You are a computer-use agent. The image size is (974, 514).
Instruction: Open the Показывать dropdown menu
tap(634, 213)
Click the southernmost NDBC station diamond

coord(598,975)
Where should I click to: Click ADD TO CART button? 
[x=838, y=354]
==============================
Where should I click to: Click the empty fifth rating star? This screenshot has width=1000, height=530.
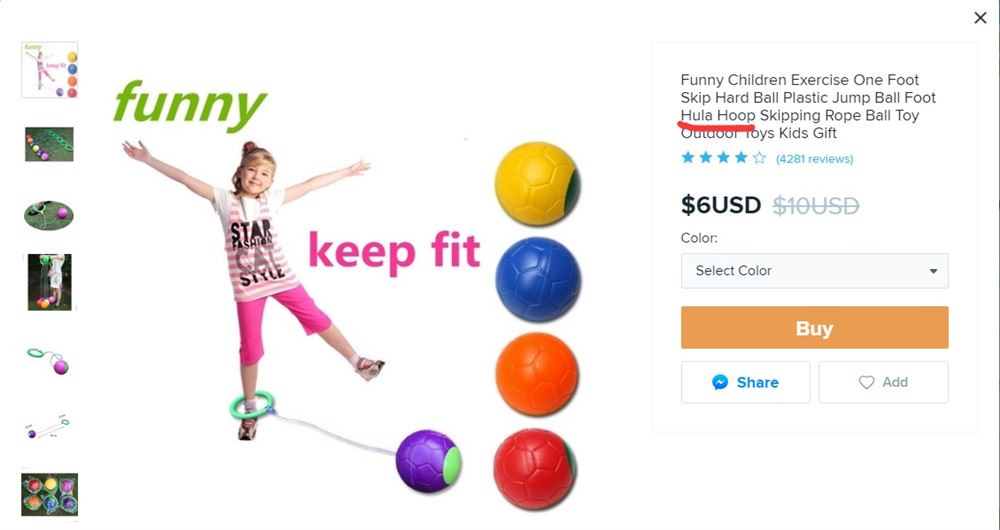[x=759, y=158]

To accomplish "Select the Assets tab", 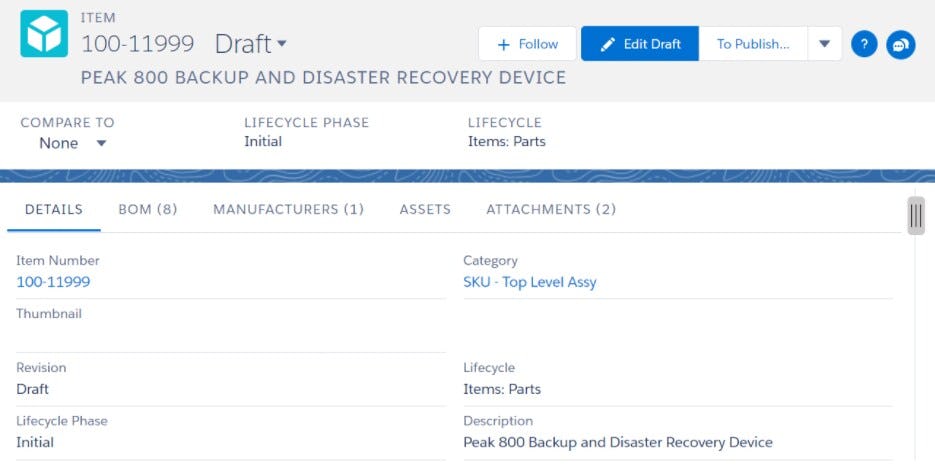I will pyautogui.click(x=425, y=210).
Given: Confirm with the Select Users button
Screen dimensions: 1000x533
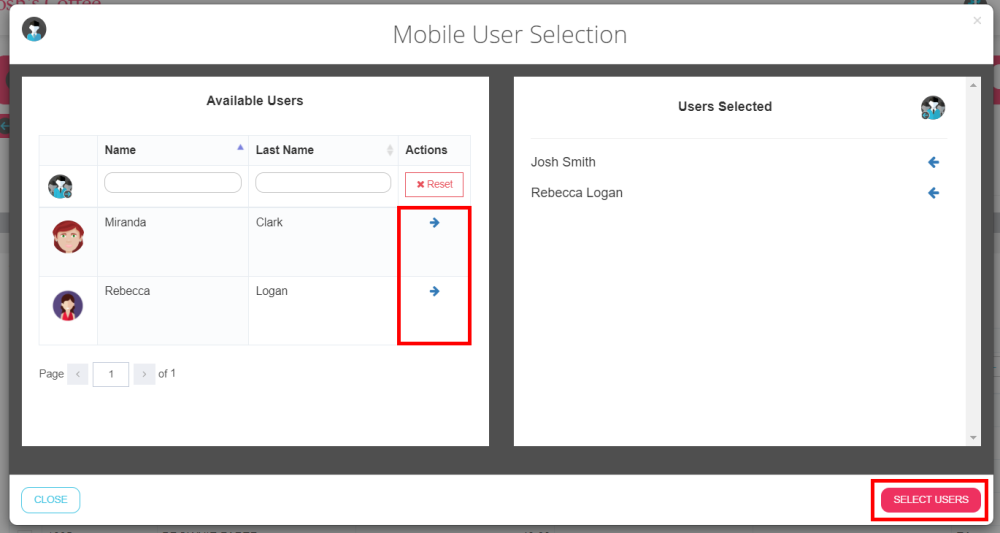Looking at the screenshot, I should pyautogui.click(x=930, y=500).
==============================
▸ **Instruction**
Print the lines from the one with "Given: Confirm with the Select Users button" up to and including the one with "Looking at the", word for word and leaving out the pictures.

▸ **Task output**
Given: Confirm with the Select Users button
Screen dimensions: 1000x533
Looking at the screenshot, I should pyautogui.click(x=930, y=500).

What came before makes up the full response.